Sorry for the perceived push back. I’m just asking for clarification about what exactly is missing with our current offering. The additional capabilities of AlignOrientation, in particular its ability to operate in Two attachment mode, makes the formulation of a vector torque limit very difficult. We believe it is feasible but would come at the price of performance and possibly stability. Before heading down that road, we want to make sure that anisotropic torque limits is truly what creators need. Based on our survey of use cases, we found that the vector torque specification for BodyGyro was predominantly used to disable the constraint along particular axes by specifying a zero torque for that component. AlignOrientation provides this capability explicitly so we believe we have feature parity in this regard. Do you have any use cases that use BodyGyro and require different non-zero torques along each axes? If not, is there anything that prevents you from using AlignOrientation? Based on the comments here, AlignOrientation clearly has some usability issues that we need to address so any feedback is welcome. Thanks.


Hey, regarding different torque values for the different axes, here’s my usecase that was posted above:

Of course, this can be replicated with two separate AlignOrientation objects, but it’d require essentially double the line count to instantiate & define the properties of both instances, and is more of a hassle to setup.

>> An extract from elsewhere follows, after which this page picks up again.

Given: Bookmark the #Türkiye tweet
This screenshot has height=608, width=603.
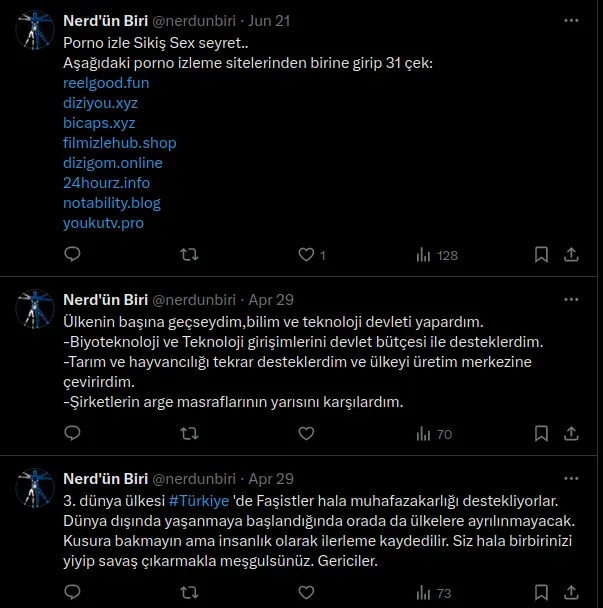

Any further input on this? I should have mentioned it before but, I don’t see how either the plane constraint or the cylindrical constraint would address the use case I provided, where I need only one axis to be rigidly aligned. The cylindrical constraint rigidly aligns two axes and allows for one axis of movement. Plane Constraints seem to just affect the orientation of parts, nothing to do with restricting movement. I need to keep my parts aligned to a specific height (rigidly), while allowing them to slide on both the X and Z axes unaffected. AlignPosition almost does this, barring the fact that it can only be done with this per axis force limitation, which necessitates being not rigid. Not sure what a good implementation would look like, but I think AlignPosition is the most ideal constraint to add this sort of functionality to. Something like, having the PerAxis limitation that’s already implemented also limit the axes of the rigid mode transformations would be sufficient.

1 Like

Is there any update on this? I’m still very much in need of having a per-axis limitation on AlignOrientation to get what I require.